JC notes parenthetically that a bucket is missing here: those situations in which there exists an answer but not (yet) a question — call these ones “opportunities”, “unfulfilled use cases” or “solutions looking for problems” etc.[1]

Lost in the sound bite (if not on Ackoff himself): almost all situations we face are a permanently shifting, inchoate combination of all three. Of these, puzzles are the most soluble by algorithm — they are generic do not require nuanced framing and solving them is trivial , and therefore not valuable. Hence, “markets abhor commodities”: if everyone can do it, cheaply, there’s no margin in it.

(There is a value in puzzles, of course: ask a crossword fan. But that value cannot easily be reduced to a number. Especially if the crossword is embedded in a newspaper.)

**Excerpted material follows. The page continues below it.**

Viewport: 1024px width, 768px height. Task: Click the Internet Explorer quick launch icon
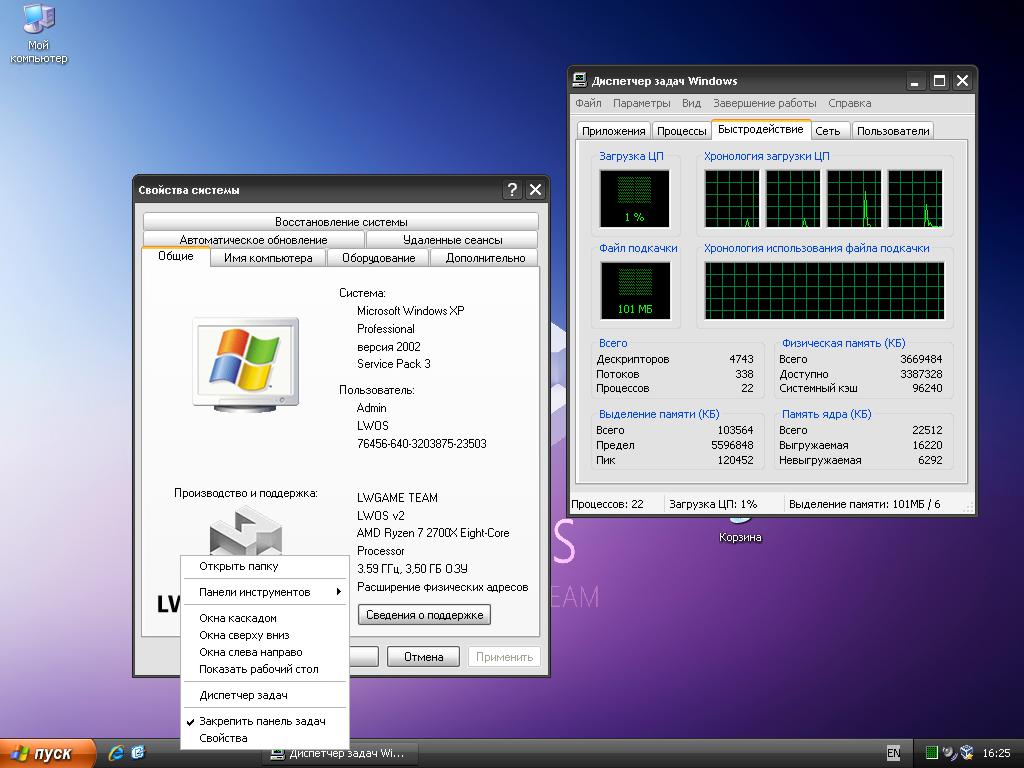(116, 752)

Data modernists tend to treat messes as reducible to problems, and problems as reducible to puzzles, and the universal acid which works this magic is the symbol processing capacity of a Turing machine. Hence the headlong rush towards generative AI, quantum computing etc.

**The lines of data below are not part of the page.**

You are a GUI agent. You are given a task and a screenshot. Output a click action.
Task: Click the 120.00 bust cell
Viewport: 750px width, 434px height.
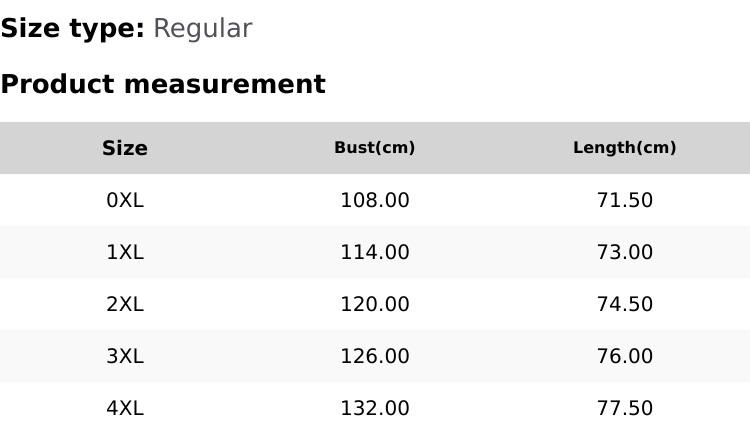click(375, 304)
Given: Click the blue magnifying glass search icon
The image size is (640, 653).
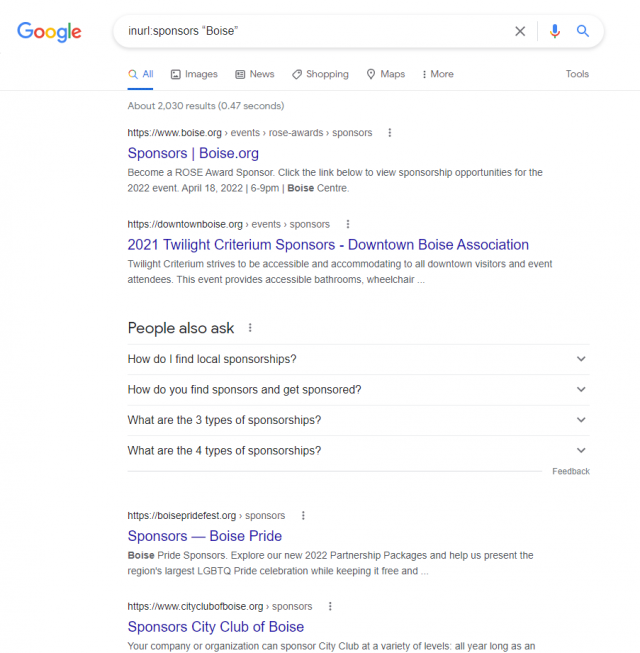Looking at the screenshot, I should point(583,31).
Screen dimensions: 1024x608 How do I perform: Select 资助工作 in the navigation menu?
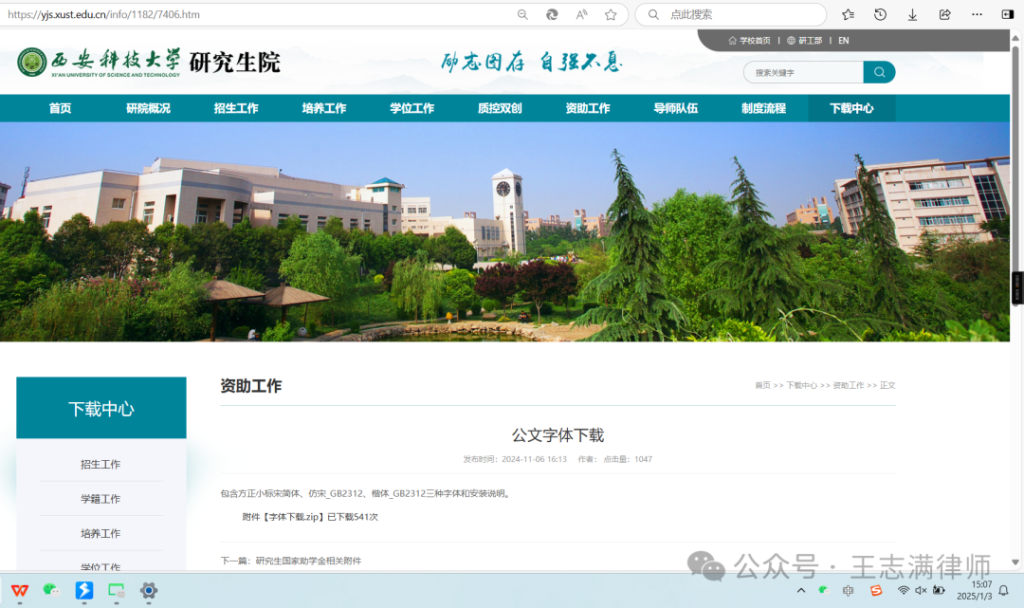[587, 107]
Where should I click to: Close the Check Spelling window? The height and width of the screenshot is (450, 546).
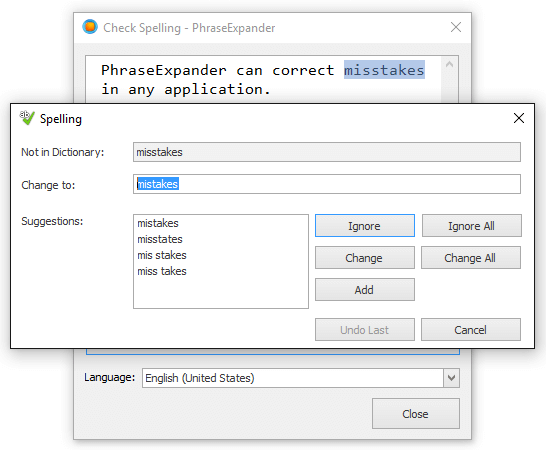tap(455, 27)
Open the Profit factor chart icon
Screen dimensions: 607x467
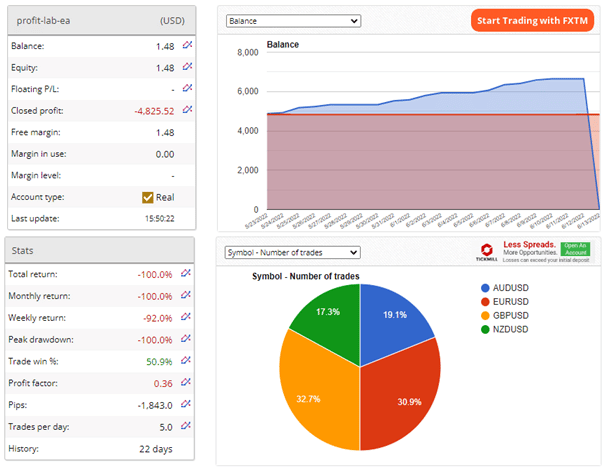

Contrarian view: adding targeted random pattern generators to an already messy system will not, we respectfully submit, make it simpler.

Nor is it true that questions, once formulated, and answers, once computed, stay put. This is precisely the definition of a complex system: the landscape dances, and it is not just the answers that update but the questions do, dynamically , in response to each other. Take the simple case of fashionable bars in 1990s Wellington.

Take Downtown bar scene. For a small town, the Wellington, New Zealand — once dubbed the “East Berlin of the South Pacific” — had a lively bar scene. The town had no shortage of recently-monied law and accounting graduates making their way through the corporate and administrative gears of central government, and with a large central university Wellington has a thriving alternative hiptster. Thanks to the city’s lousy weather and awkward geography — it's hard to find a dry flat space to sit down outside, let alone play sport, and its usually blowing a gale so no-one wants to do either. For months of the year all there is to do is drown your sorrows, so the bar scene, concentrated in a walkable space in between the university, the “city” and government, is energetic.

Within it there is — well, used to be , a sort of apex predation of hip hangouts: first the leftists and artistes will find and frequent some grungey out of the way bar then a few of the younger tuned -in progressive lawyers catch on, anxious to be on scene, then the civil servants. By the time the accountants cotton on the architects and musos have long gone and found another place to refuge from the smug little berks in their suits.

The bar ecosystem mutates, that is to say. By participating in it, you change it. There is something irreducible about “where its at” — if you solve it for scenario A it automatically reorganises itself as scenario B.

See also

  1. Distributed ledger technology, generative AI, wheels for suitcases for example.